▸ **RECORDS SUPPLIED**
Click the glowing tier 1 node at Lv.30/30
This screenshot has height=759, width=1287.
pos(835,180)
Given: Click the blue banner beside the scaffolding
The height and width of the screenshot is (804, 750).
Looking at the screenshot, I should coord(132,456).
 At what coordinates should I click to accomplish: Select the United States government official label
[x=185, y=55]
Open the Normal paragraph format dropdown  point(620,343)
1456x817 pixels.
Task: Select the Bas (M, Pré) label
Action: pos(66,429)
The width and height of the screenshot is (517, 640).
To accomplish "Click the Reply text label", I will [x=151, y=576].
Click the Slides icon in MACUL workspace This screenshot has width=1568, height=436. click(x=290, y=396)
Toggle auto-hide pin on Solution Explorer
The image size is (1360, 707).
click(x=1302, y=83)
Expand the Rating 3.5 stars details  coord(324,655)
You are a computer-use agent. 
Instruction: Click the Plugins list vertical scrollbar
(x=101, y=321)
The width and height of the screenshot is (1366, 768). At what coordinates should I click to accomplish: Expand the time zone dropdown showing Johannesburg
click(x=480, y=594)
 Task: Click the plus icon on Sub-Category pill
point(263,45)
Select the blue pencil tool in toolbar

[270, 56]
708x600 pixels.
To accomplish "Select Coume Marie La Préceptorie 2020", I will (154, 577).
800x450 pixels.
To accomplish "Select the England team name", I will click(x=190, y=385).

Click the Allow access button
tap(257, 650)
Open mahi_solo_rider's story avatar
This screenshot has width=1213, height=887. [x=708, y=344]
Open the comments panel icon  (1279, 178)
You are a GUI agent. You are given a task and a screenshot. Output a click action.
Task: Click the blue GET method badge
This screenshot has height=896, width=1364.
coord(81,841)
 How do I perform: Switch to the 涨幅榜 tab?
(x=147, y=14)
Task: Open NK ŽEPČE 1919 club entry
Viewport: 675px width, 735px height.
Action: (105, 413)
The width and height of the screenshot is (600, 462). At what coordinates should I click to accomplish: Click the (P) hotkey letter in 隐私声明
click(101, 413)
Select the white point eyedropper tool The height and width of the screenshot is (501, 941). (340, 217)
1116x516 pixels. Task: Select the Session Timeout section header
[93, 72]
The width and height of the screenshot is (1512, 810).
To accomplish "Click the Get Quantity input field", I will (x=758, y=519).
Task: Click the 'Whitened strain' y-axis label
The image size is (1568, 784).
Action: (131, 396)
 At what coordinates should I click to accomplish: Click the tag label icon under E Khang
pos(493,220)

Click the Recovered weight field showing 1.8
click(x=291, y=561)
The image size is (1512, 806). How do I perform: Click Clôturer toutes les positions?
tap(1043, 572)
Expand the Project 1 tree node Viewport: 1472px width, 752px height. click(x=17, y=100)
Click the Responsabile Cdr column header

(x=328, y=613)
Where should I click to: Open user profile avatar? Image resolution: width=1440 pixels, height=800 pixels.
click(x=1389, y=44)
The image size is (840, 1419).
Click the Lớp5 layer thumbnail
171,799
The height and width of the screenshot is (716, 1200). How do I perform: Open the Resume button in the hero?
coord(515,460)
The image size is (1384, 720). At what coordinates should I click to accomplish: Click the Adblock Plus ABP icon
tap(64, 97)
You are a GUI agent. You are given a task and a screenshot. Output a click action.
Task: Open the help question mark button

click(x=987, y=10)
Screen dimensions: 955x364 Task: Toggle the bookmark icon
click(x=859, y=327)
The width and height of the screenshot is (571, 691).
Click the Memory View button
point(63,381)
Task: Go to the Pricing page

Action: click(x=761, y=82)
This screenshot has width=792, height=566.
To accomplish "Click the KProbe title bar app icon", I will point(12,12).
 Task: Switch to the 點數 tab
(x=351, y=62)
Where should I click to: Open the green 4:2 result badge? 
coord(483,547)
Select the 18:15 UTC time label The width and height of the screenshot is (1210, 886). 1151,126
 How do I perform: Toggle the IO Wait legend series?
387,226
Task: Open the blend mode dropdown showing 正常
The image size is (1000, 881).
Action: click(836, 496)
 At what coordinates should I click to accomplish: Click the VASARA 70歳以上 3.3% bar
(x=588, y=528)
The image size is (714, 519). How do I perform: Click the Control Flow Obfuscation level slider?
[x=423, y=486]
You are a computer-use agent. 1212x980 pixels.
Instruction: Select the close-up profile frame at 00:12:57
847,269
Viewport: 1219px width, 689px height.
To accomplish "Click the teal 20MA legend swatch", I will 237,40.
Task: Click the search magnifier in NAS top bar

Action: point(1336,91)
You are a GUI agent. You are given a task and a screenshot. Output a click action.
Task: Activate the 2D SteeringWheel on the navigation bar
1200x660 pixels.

▸ **TASK DESCRIPTION**
Count how many lines in the listing above hold "will". Supply only that number.

▸ **RESPONSE TO THIS TASK**
6